Respond to the post bellow offering additional/alternative ideas regarding opportunities and risks related to the observations shared.
iPhone technology, secure texting, and telehealth
The hospital that I currently work for piloted the use of iPhones in addition to our work station on wheels (WoW). We can use this iPhone technology for charting simple nursing interventions, receive STAT orders and discharge orders, and communicate with our colleagues through texting. Our WoWs enable us to do “secure texting” to a physician, some physicians prefer the secure texting technology some don’t, but surely there are times that the answering service may fail to page them in a timely manner and the secure texting technology becomes very useful. As nurses, we can see through our WoWs as soon as the physician reads the text message, that way we know they are aware. This technology saves us some precious time we spend on the phone waiting on hold just to page a physician for orders, condition and/or results. Our hospital also offers telehealth services especially for those who are likely to be readmitted due to chronic diseases. We mostly see a telehealth order for a patient with cardiac issues.
Risks and benefits
The biggest threat that I believe healthcare technology is at risk for is privacy. According to Chaet, Clearfield, Sabin and Skimming (2017), privacy and confidentiality are just “as important in the context of telehealth and telemedicine as in hospital and office settings” (p. 1138).
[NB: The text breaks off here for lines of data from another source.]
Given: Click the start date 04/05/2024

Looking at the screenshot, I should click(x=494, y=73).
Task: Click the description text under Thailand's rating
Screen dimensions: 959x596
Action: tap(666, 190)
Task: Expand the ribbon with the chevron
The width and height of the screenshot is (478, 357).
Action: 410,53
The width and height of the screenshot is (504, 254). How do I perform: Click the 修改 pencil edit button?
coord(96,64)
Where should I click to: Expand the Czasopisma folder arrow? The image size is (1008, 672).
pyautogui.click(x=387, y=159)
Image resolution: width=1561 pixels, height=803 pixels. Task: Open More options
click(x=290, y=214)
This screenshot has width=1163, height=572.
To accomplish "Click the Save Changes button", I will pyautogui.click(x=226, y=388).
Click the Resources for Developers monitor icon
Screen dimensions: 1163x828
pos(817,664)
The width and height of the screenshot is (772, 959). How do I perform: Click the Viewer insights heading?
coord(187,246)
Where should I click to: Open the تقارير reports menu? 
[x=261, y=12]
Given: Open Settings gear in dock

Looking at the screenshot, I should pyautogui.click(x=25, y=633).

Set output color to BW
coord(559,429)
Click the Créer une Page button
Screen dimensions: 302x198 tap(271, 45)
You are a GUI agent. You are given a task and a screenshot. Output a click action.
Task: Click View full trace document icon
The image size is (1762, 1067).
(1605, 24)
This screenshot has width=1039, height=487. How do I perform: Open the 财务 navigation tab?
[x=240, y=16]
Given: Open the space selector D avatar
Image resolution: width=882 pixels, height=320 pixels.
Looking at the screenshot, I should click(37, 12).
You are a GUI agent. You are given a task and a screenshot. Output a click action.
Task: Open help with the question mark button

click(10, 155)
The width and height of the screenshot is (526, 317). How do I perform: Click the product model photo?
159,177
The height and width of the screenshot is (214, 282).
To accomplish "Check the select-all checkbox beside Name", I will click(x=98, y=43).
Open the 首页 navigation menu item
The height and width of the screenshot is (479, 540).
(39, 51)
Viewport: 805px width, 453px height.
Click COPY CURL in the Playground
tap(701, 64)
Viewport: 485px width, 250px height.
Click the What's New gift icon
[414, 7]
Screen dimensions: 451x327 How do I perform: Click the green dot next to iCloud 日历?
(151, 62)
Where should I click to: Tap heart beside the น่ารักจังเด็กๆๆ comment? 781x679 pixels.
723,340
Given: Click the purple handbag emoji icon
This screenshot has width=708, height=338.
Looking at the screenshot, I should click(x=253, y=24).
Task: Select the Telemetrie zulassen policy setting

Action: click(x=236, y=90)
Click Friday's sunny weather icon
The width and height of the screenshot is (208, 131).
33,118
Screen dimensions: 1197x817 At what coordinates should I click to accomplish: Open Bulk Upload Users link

I surmise, organizations providing this type of technology in healthcare have an incredible security system in place. The secure texting technology, we are instructed not to use full names, instead, we use room numbers of the patients.
The biggest benefit of the use of telehealth and mobile devices for healthcare is accessibility. Use of the iPhone technology in our hospital is quick and easy to navigate, we can get in touch with virtually anybody logged in for that shift in the whole hospital. From a distance, telehealth helps those patients who are unable to manage their chronic illnesses very well.